Return each row below word for word, leaving out the pictures.

+++ Recorded data +++

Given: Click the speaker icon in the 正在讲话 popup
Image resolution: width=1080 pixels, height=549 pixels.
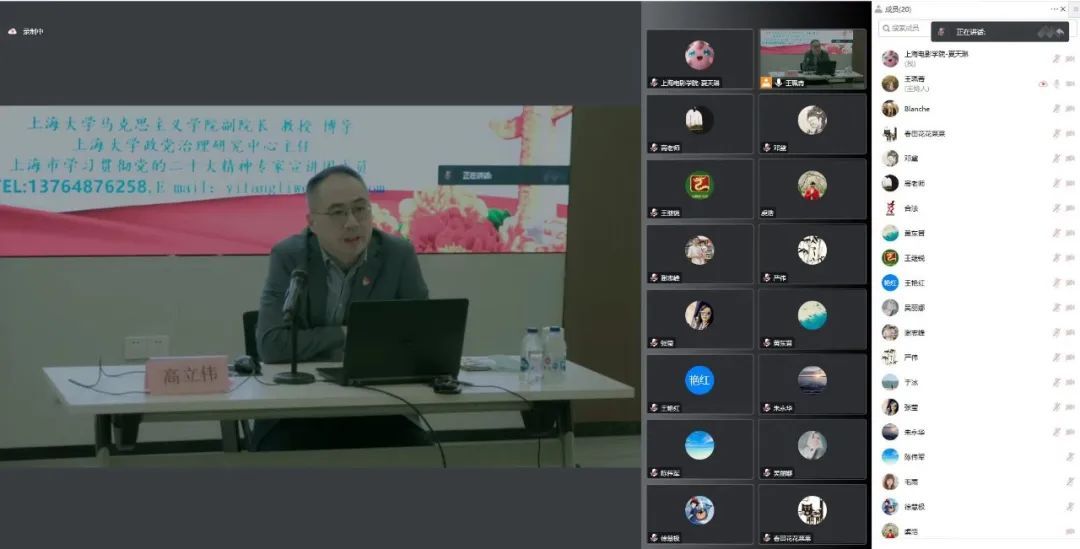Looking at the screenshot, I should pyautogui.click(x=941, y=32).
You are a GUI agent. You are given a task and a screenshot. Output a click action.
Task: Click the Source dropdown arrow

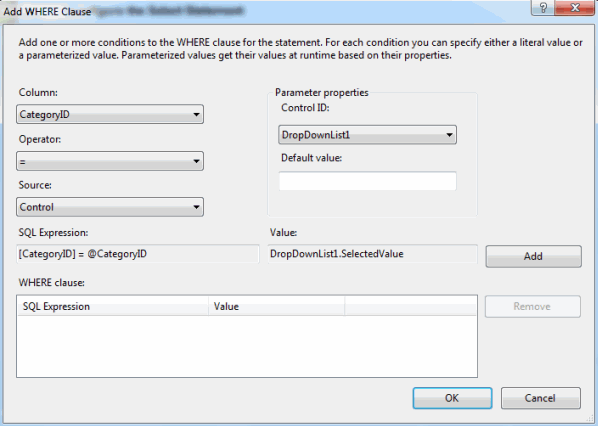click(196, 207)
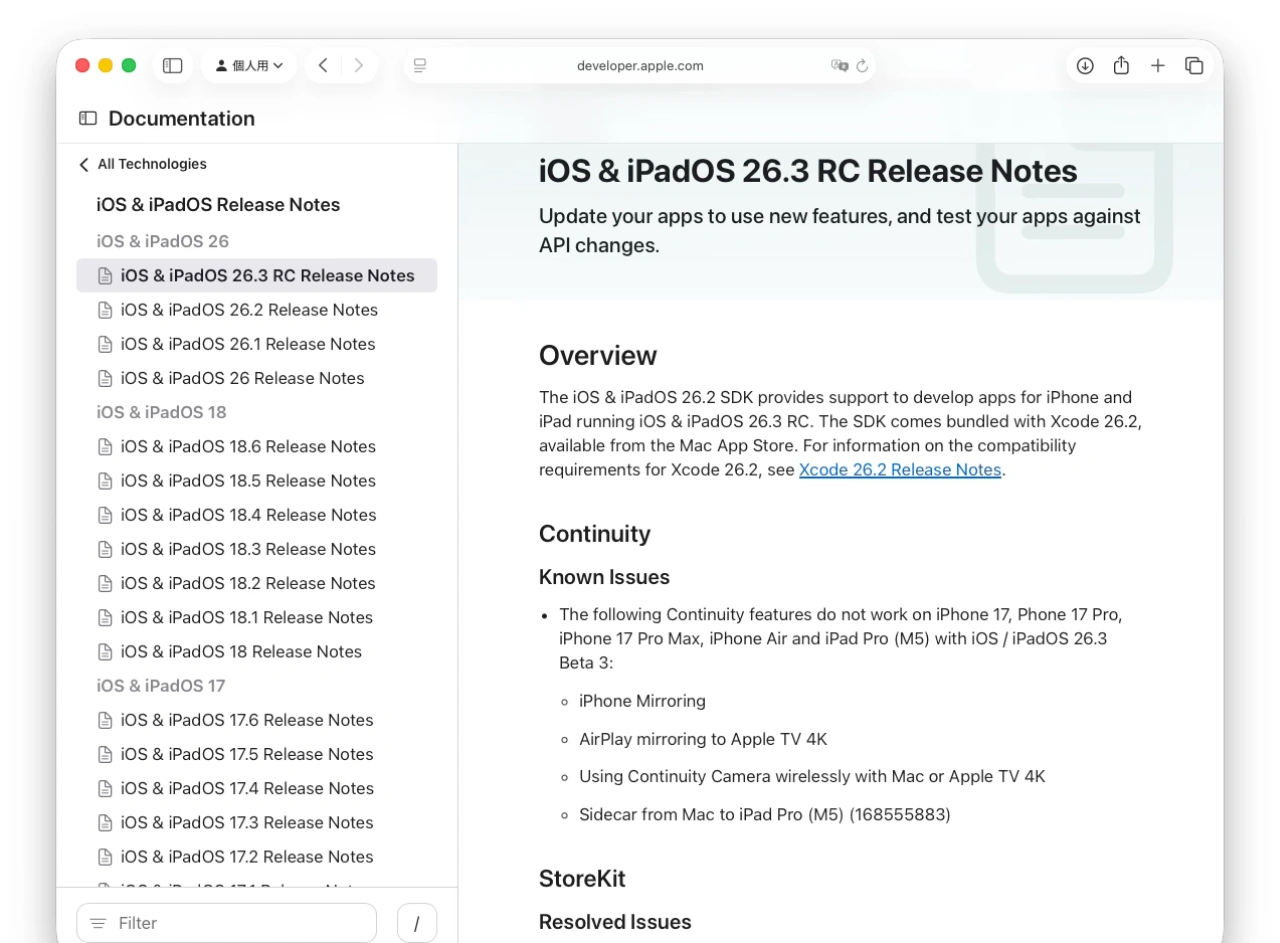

+++

• **Answer to the task**
Given: Click the speaker icon in the 正在讲话 popup
Image resolution: width=1080 pixels, height=549 pixels.
Looking at the screenshot, I should pyautogui.click(x=941, y=32).
You are a GUI agent. You are given a task and a screenshot. Output a click action.
Task: Click the Source dropdown arrow

click(196, 207)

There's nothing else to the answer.